RépondreSupprimerPeut-on réellement croire qu’un gars (qu’on trouve talentueux ou pas) va passer 10 ans de vie à bosser sur un projet uniquement pour plaire à Libé et aux Inrocks, et emmerder C News ? Audiard, il aurait pu rester pépère à réaliser Un Prophète 2, 3, 4, 5… Oui le gars bénéficie d’une certaine côte, je ne pense pas qu’il ait des problèmes pour boucler ses budgets, ni trouver des distributeurs, par contre il propose des choses différentes à chaque fois. Si on prend Jimenez ou Marshall (ça marche aussi pour Honoré ou Desplechin), eux ils font le même film tous les deux ans !
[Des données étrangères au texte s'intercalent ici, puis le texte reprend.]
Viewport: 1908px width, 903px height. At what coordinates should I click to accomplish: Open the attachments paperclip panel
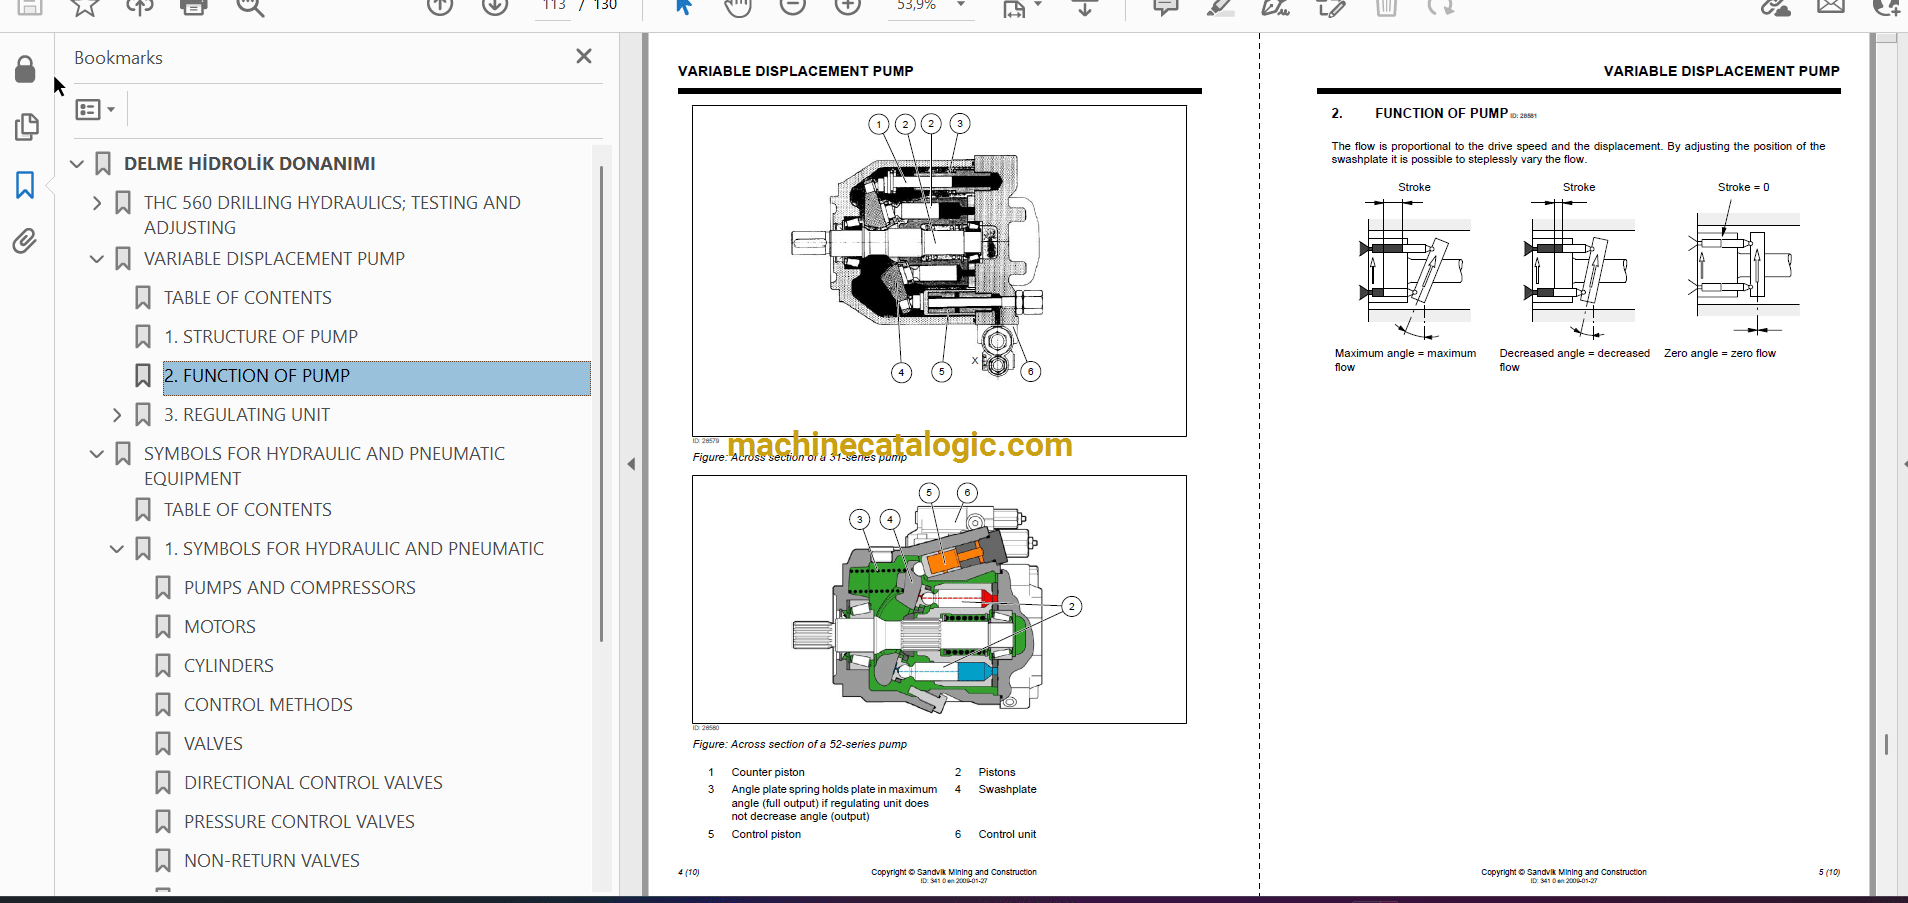(25, 241)
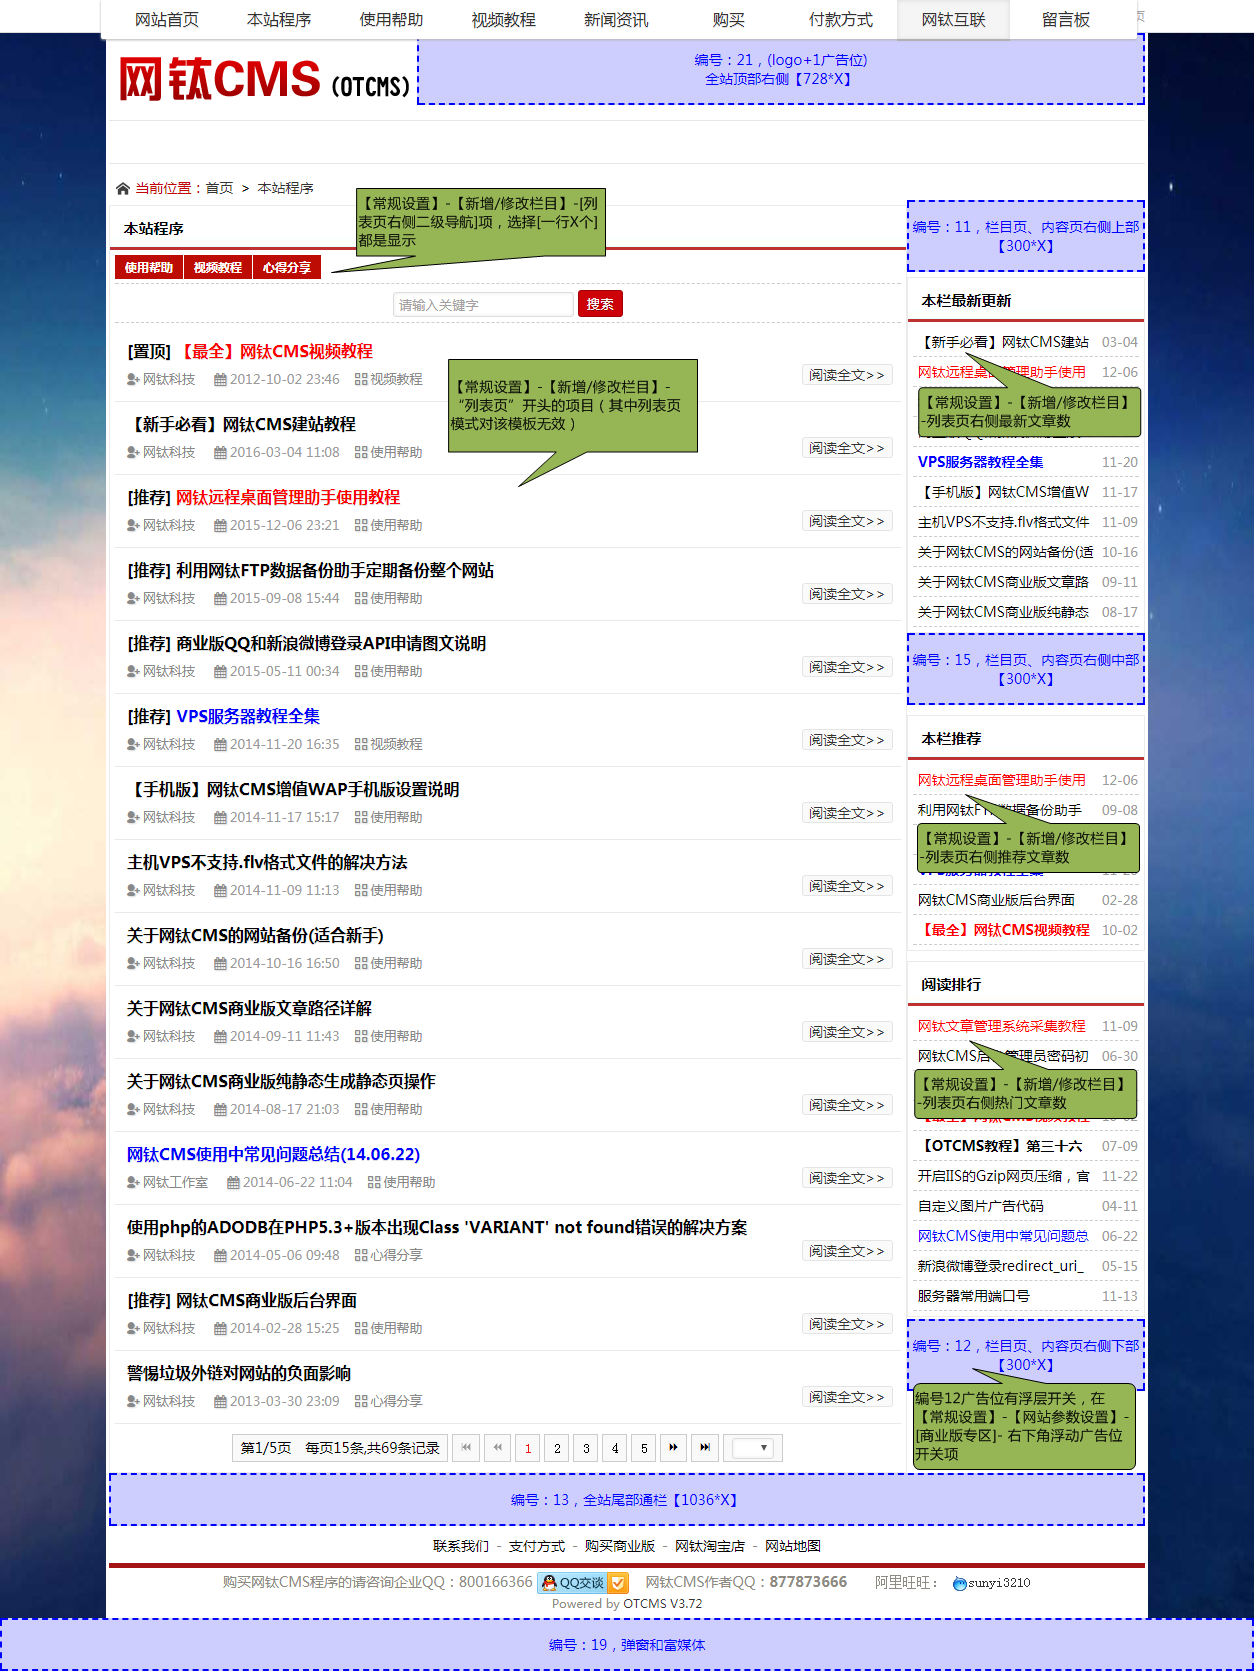Open the 视频教程 top menu item
Image resolution: width=1254 pixels, height=1671 pixels.
(x=503, y=20)
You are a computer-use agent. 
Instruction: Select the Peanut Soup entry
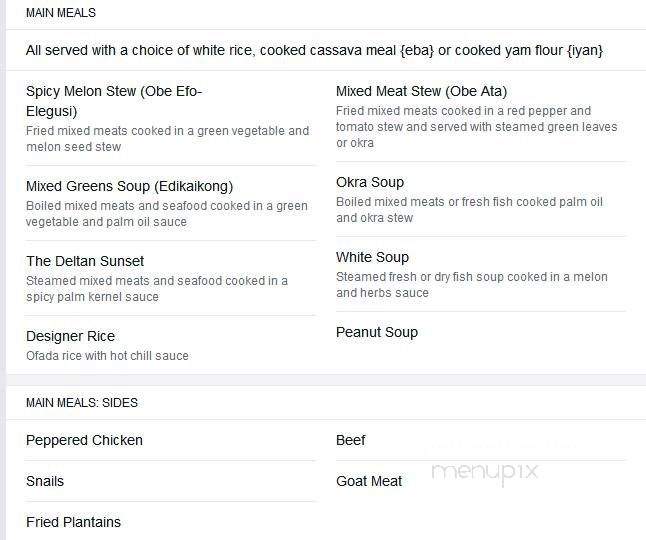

Dans Positif, Audiard dit qu'il a commencé à écrire une trentaine de pages lors du premier confinement (on ne dira jamais assez les dégâts causés par ce confinement) sur la base d'un bouquin sorti en 2018. Ça ne fait pas 10 ans, et vu le sujet (et sa forme), on a du mal à croire qu'il n'a pas pensé à la réception du film. Pour moi, Audiard, c'est de la provoc sociétale à la petite semaine, sans aucun risque, enrobé dans une prétention sans borne. J'ai vu la majorité des autres, mais celui-là, quand il passera à la télé, j'irai me pieuter. D'accord pour Marchal ou Desplechin qui font les mêmes films tous les deux ans - et je complète - de plus en plus mauvais. Surtout Marchal.